**GOAL OF THE EXERCISE:** Print each line below verbatim, skipping every picture.

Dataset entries
..............................

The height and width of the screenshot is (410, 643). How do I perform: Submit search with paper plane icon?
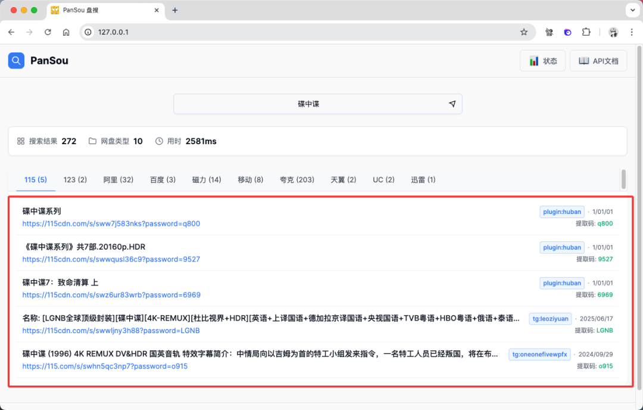pyautogui.click(x=452, y=104)
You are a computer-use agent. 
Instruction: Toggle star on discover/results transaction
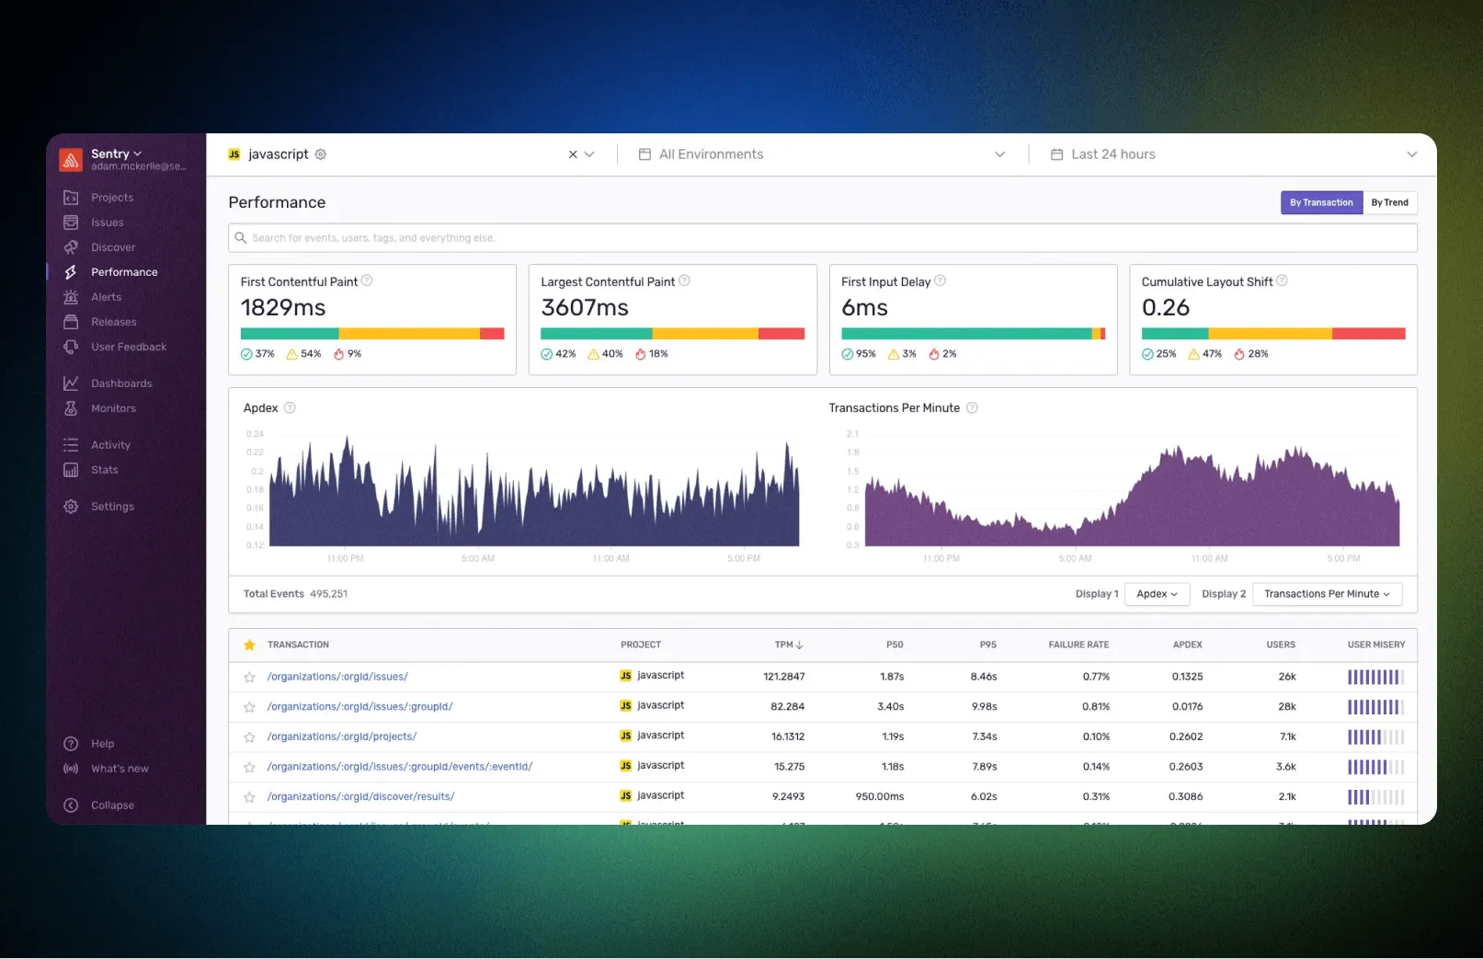249,797
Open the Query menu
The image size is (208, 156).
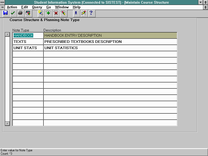37,7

..............................

**ANSWER FOR THIS EXERCISE:**
The height and width of the screenshot is (410, 643). How do I perform: Submit search with paper plane icon?
pyautogui.click(x=452, y=104)
You are a computer-use agent. 
Instruction: Toggle star on discover/results transaction
249,797
Open the Query menu
The image size is (208, 156).
37,7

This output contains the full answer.